How The Jeremiah Wright Trial Balloon Crashed And Burned
Some Republicans still believe that if John McCain had wielded the incendiary Rev. Jeremiah Wright against Barack Obama in 2008, he might have been elected president. But a fierce backlash Thursday after the New York Times revealed a GOP super PAC was revisiting the possibility of using Wright in anti-Obama ads may have been the final nail in the coffin for that line of attack.
The Times detailed how a Republican billionaire and a group of strategists were mulling a multimillion-dollar ad campaign connecting Obama to the controversial reverend to be unleashed just before the Democratic National Convention.

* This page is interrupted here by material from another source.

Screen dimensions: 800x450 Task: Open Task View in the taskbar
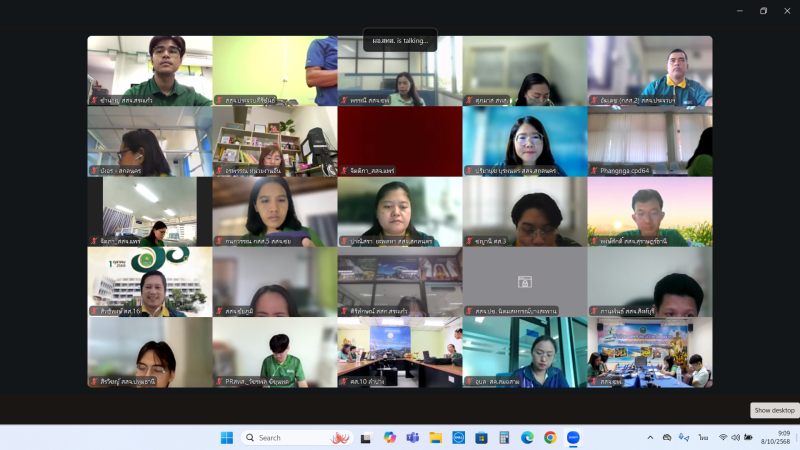(366, 438)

The Times report quickly had the Republican establishment running scared, denouncing the plan and insisting it was never being seriously considered, all before the West Coast had even woken up.
According to the report, conservative billionaire Joe Ricketts, founder of TD Ameritrade, was reviewing a proposal to attack president Obama by playing up his connection to the Rev. Jeremiah Wright, whose controversial statements Obama disavowed on the campaign trail in 2008.

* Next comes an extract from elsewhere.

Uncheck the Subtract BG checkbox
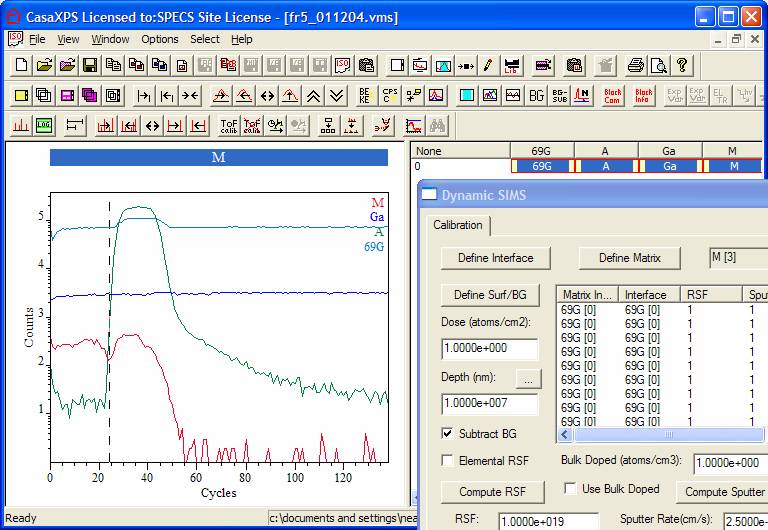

“The world is about to see Jeremiah Wright and understand his influence on Barack Obama for the first time in a big, attention-arresting way,” read the proposal, which included hiring an “extremely literate conservative African-American” as a spokesman and intended to paint Obama as a “metrosexual, black Abe Lincoln.” The $10 million plan — called “The Defeat of Barack Hussein Obama: The Ricketts Plan to End His Spending for Good” — would be financed by Ricketts, through the super PAC Ending Spending Action Fund.
The idea, the plan stated, was to do “exactly what John McCain would not let us do” in 2008. But the Romney campaign said it didn’t want to go that route, either.